Протокол | страница 4
Неправильно было бы опустить в настоящем протоколе еще один момент: накануне отъезда у меня звонит телефон, и один мой знакомый, человек очень любезный - в самом чистом и благородном смысле этого слова - спрашивает, не хочу ли я послушать "Реквием" Верди: у него как раз один лишний билет. Так что вечером того же дня - накануне отъезда - я еще слушал в Оперном театре "Реквием" Верди, и, когда шел домой, в голове у меня гремели божественные аккорды "Libera me Domine de morte aeterna"1, а в душе, как всегда, потрясение боролось с сомнением: я во всем готов склонить голову перед высокими истинами, но с мыслью о грядущем воскресении по сей день не могу примириться. "Тогда я и умирать не желаю", - как якобы сказал Марат.

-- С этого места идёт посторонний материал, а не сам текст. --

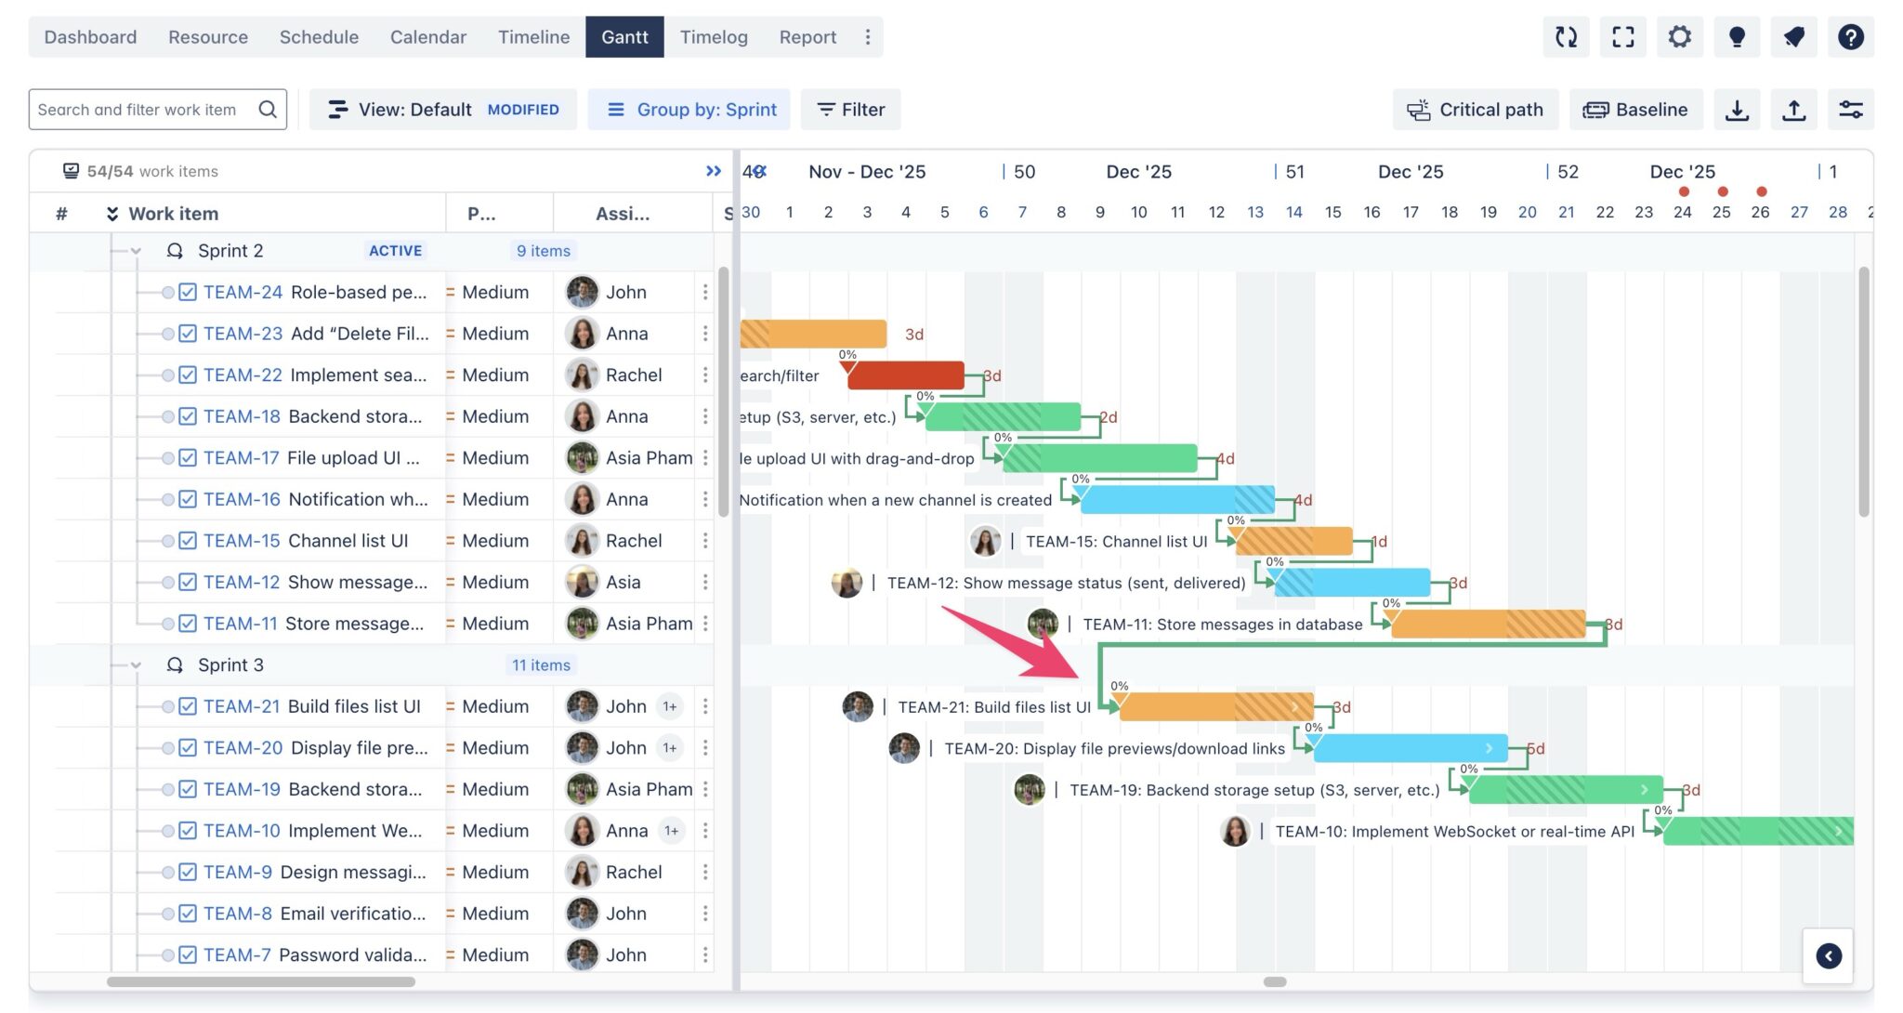Export the Gantt chart via the download icon
The image size is (1903, 1013).
[1737, 109]
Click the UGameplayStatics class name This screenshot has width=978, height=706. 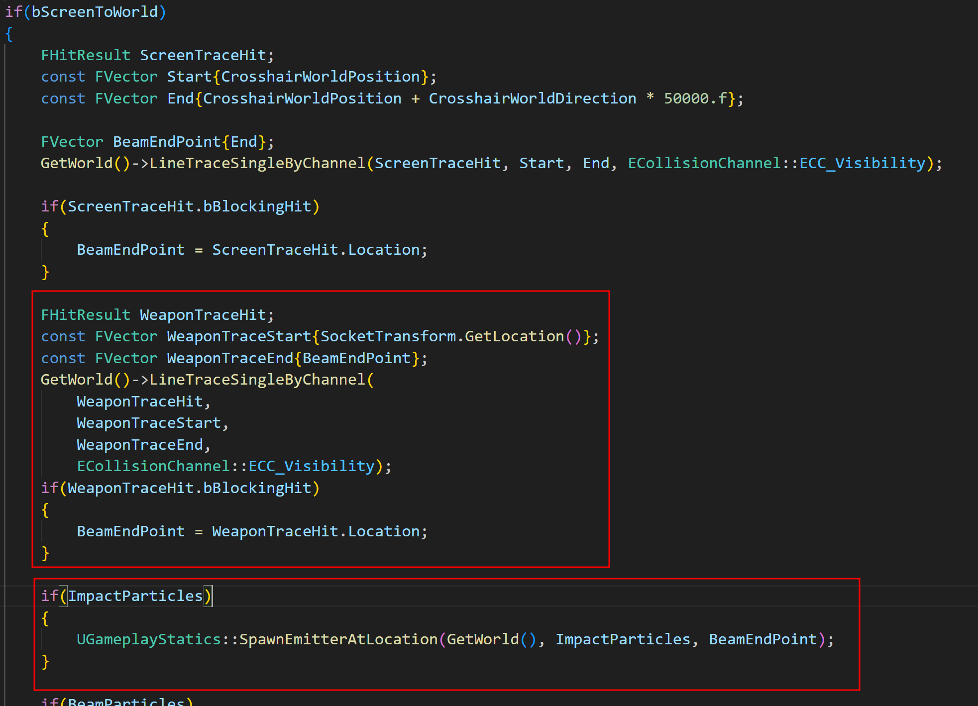(149, 639)
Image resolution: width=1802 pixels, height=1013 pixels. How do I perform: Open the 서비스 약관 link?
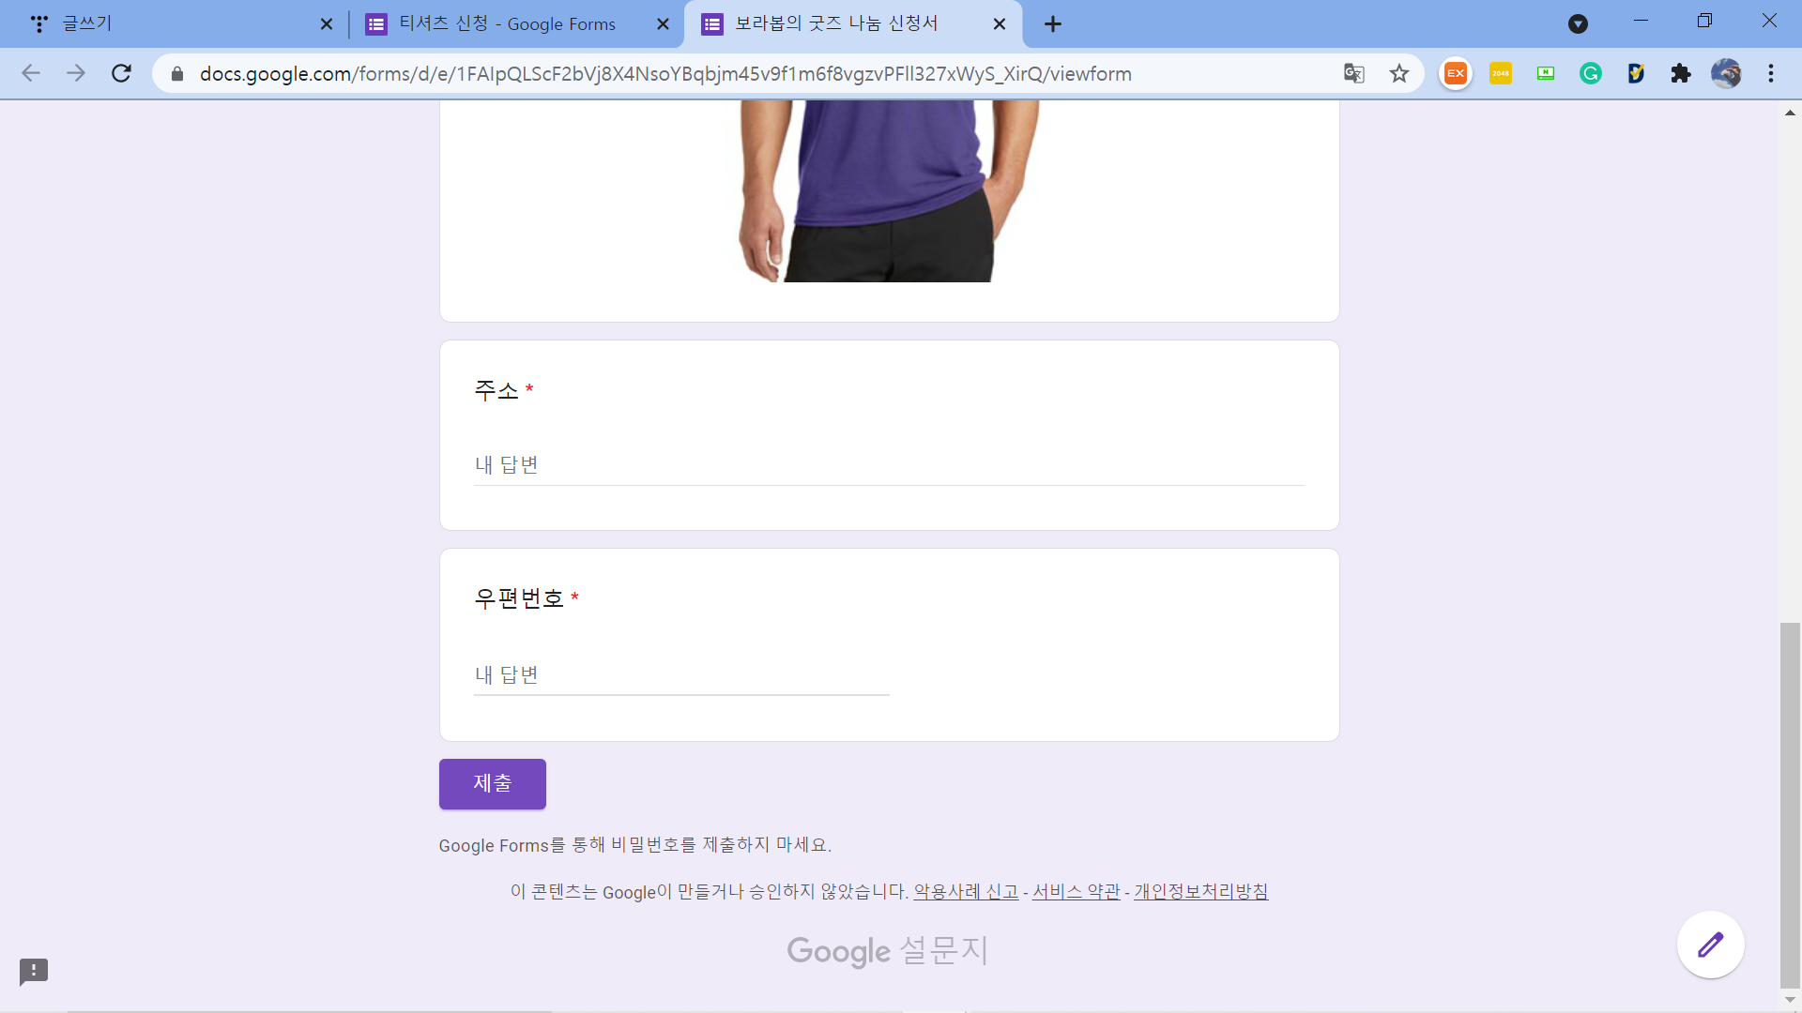pyautogui.click(x=1076, y=892)
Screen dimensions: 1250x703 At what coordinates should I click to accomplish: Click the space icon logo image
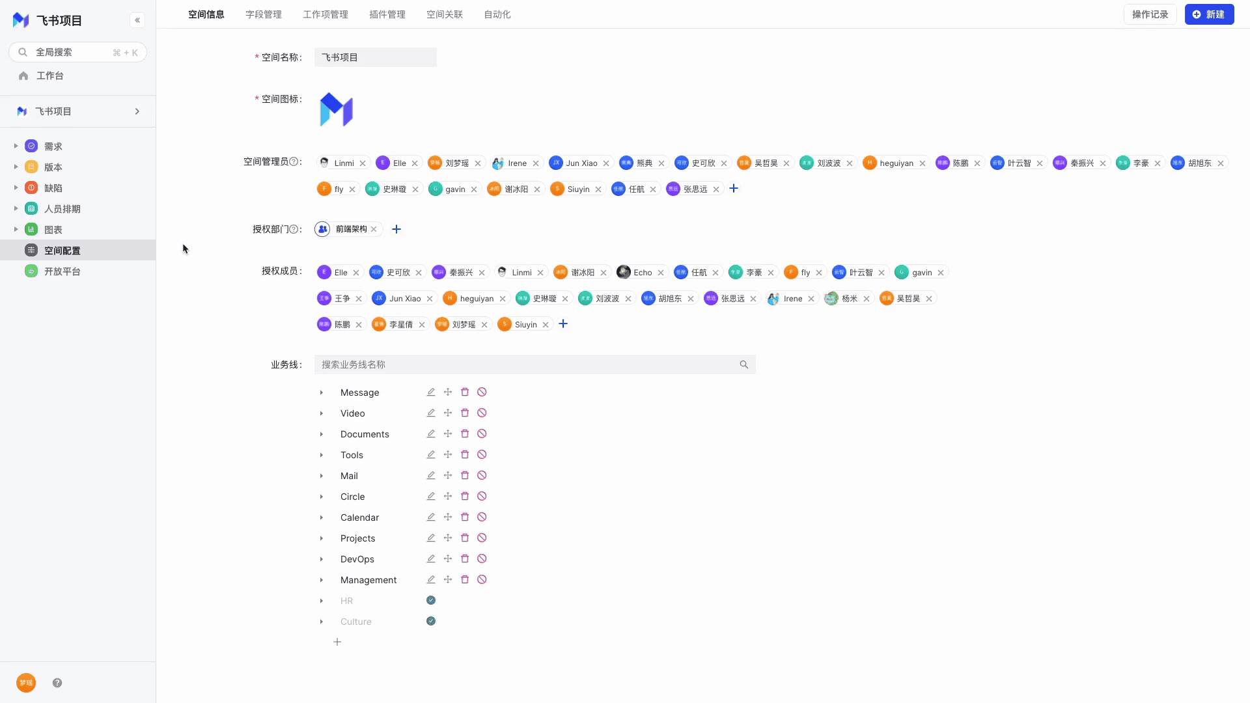pyautogui.click(x=336, y=109)
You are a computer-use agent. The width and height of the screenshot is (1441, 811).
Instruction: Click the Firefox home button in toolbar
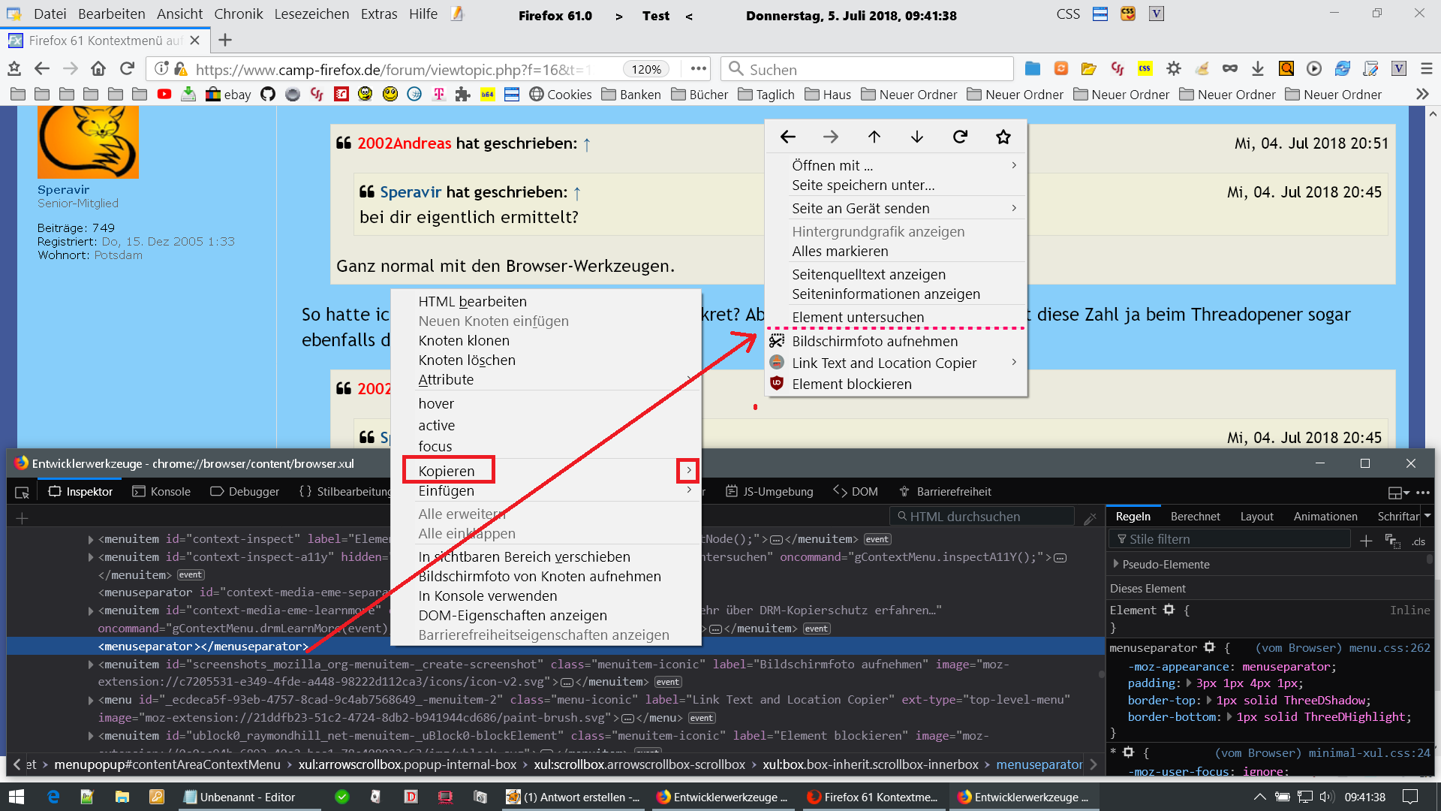coord(98,69)

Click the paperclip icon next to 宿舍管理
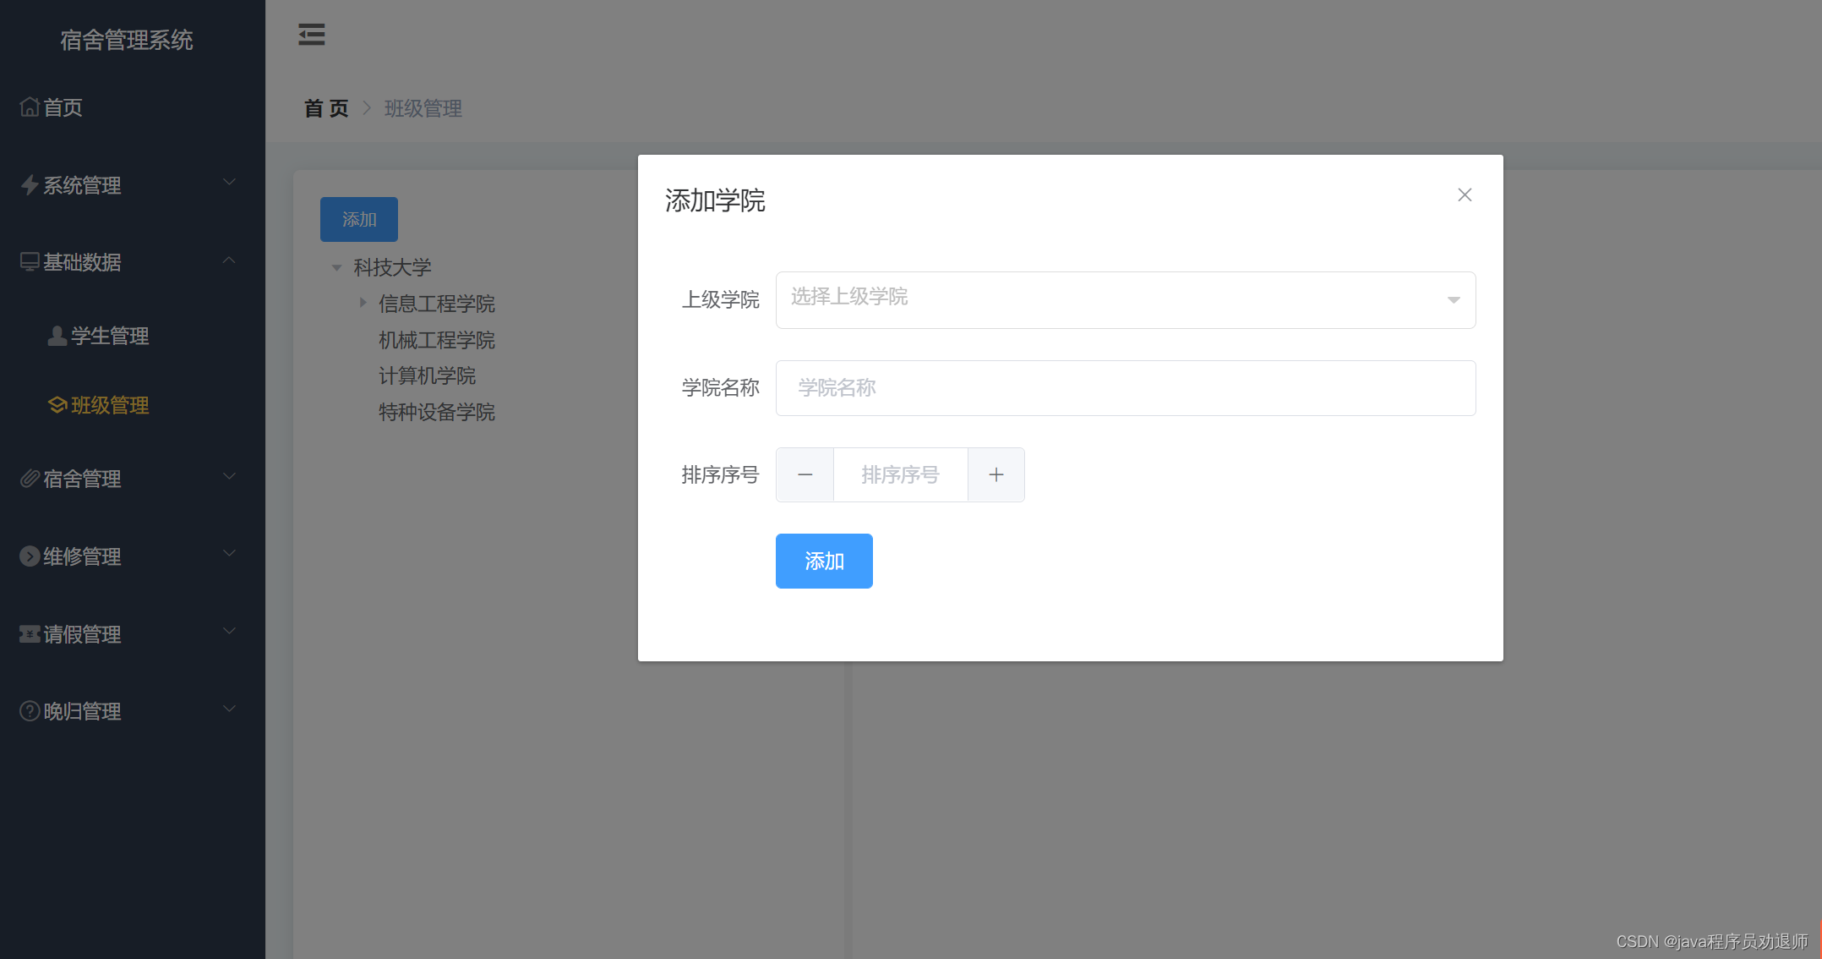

Однако не это стало причиной, что в ту ночь я глаз не сомкнул, - не Верди, а обычный мандраж, который одолевает меня перед любой дальней дорогой, что-то вроде детского невроза, который преследует меня едва ли не с младенческих лет и в зрелом, даже, можно сказать, перезрелом возрасте снова и снова превращает меня в ребенка; я ничего не могу поделать с ним, хотя упорно ему сопротивляюсь - как такому проявлению инфантильности, на котором в конце концов ловлю себя; повторяю, против невроза этого я совершенно беспомощен - а уж что говорить о тех формах инфантильности, что, подобно скрытому яду, вновь и вновь завладевают мной, подчиняя себе весь организм, вроде алкоголя или какого-нибудь наркотика, без которого ты не можешь обойтись.
Ложась спать, я позвонил в телефонную службу и попросил разбудить меня в половине пятого - но в четыре был уже на ногах. Терпеть не могу вставать рано; но если уж приходится, то встаю еще раньше. Жена, бедняжка, с трудом разлепив глаза, готовит мне завтрак и бутерброды в дорогу. Апельсин. Шоколад. Восточный вокзал; я словно попадаю на берега Ганга, на какой-нибудь индуистский праздник. Нищие с черными, словно обугленными, ногами; орущие торговцы; липкие, исподлобья, взгляды алкашей. Я торопливо бегу мимо, оберегая, прижимая к себе висящую на плече дорожную сумку; я не смею остановиться даже на миг, никому ничего не подаю, ни у кого ничего не покупаю; я никому не верю, нет во мне любви к ближнему. Поезд уже у перрона; вот мой вагон, номер - вот он у меня в билете; вот мое место у окна, номер - вот он у меня в билете. Кажется, все в порядке. В вагоне работает отопление. Места рядом со мной свободны; я радуюсь, что никого рядом нет, нет во мне любви к ближнему. Я вытаскиваю взятые в дорогу газеты. Новости, сообщаемые в них, вызывают у меня отвращение. В передовице, пожалуй, чувствуется некоторая нравственная позиция, но это лишь усугубляет ситуацию. Быть нравственным в безнравственном мире - тоже безнравственность. Где выход? Не знаю. Сложив газету, засовываю ее в карман пустого сиденья передо мной. Беру журнал "2000". Пробежав глазами содержание, чувствую: если что-то мне и будет тут интересно, то это, скорее всего, дневник Дали. "Diary of a Genius". "Дневник гения"... Нет, нет, преувеличения я тут не вижу, с названием я согласен, хотя, может быть, оно и слегка претенциозно; в первых же фразах меня валит с ног, подминает странная смесь гениальности, ребяческой беззастенчивости и хвастовства; в удушливой атмосфере этой мне удается вдохнуть глоток воздуха лишь в тех небольших просветах, которые представляют собой попадающиеся кое-где в тексте вкрапления лжи. Быстрая, разочаровывающая ассоциация: мой собственный дневник. Какое бишь я дал ему название? "Дневник галерника". Если отбросить всякие характеристики и попытки сопоставления масштабности, то человек, окажись он и в самом деле гением, может себя чувствовать здесь разве что виноватым; но кому на этом восточноевропейском полушарии придет в голову считать себе гением? Разве что - антигениям: массовым убийцам да узурпаторам.